At this time of year one comes to expect the biggest and glossiest of books that are full of fabulous photos and illustrations to decorate your coffee table, make for great gifts, and wow the reader. So it is a bit of a great surprise that a humble sized book on fashion such as Fashion that Changed the World can actually dazzle the reader with its content, specifically what is written and not photos and illustrations.
On Princess Di: “It wasn’t until after her calamitous divorce from Charles that she really defined her look: a short bob confidently swept off her face (a style that caused hair gel sales to spike), simple lines, and clean tailoring—and a lot of Versace numbers. . . .
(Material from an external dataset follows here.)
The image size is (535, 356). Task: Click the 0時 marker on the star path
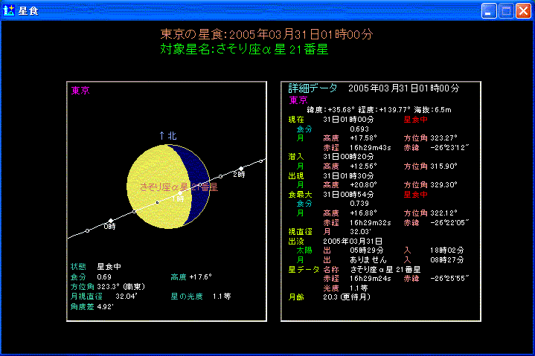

Jennifer Croll accomplishes what so many fail to do when writing a somewhat historical telling of fashion and its influences over the course of time. Ms. Croll delivers a superbly contemporary viewpoint on the many aspects and facets of history that influenced modern fashion as well delving into some of its well documented and lesser known history.
Ms. Croll tells the story of fashion with no pretense and without trying to impress the reader with her knowledge on the subject. By doing so, Fashion that Changed the World becomes a book that educates and entertains like few others of this genre due to her somewhat conversational way of presenting her points. Simply said, she tells it like it is without any artifice or icing.
On Halston: “In 1982 he made a monumental decision that today is practically banal, but in the 80s it was sacrilege . . .”
And this: “The first real queen of style was Elizabeth I.”
If one had to find fault with the book, the only thing that might be considered a detriment is its lack of photographic or illustrative evidence, but what is so amazing is that the book really doesn’t suffer from this shortage. It is the rare instance for a book on this subject that the written word outweighs the visual content, at least for the seasoned fashionphile.
On fashion photography: “The post war era was a hot time for fashion photography . . . when two of the biggest photographers came on the scene: Irving Penn and Richard Avedon.”
Ms. Croll has a way with words that simply engages the reader on many different levels but is always to the point and without being overly fact-filled or preachy. She speaks quite frankly on so many subjects that are sidestepped or avoided in books based on the origins and influences of fashion. Again it must be reiterated, that all of it is told in the most conversational of ways.
On digital fashion: “Online [publications strived to mimic the style and tone of print publications using editorial layouts that look much like what you’d seen on a printed page—echoes of Alexey Brodovitch in the digital world . . .”
Make this a must read for those who are deeply involved and immersed in world of fashion as well for novices who want to use this book as a primer for the history of fashion.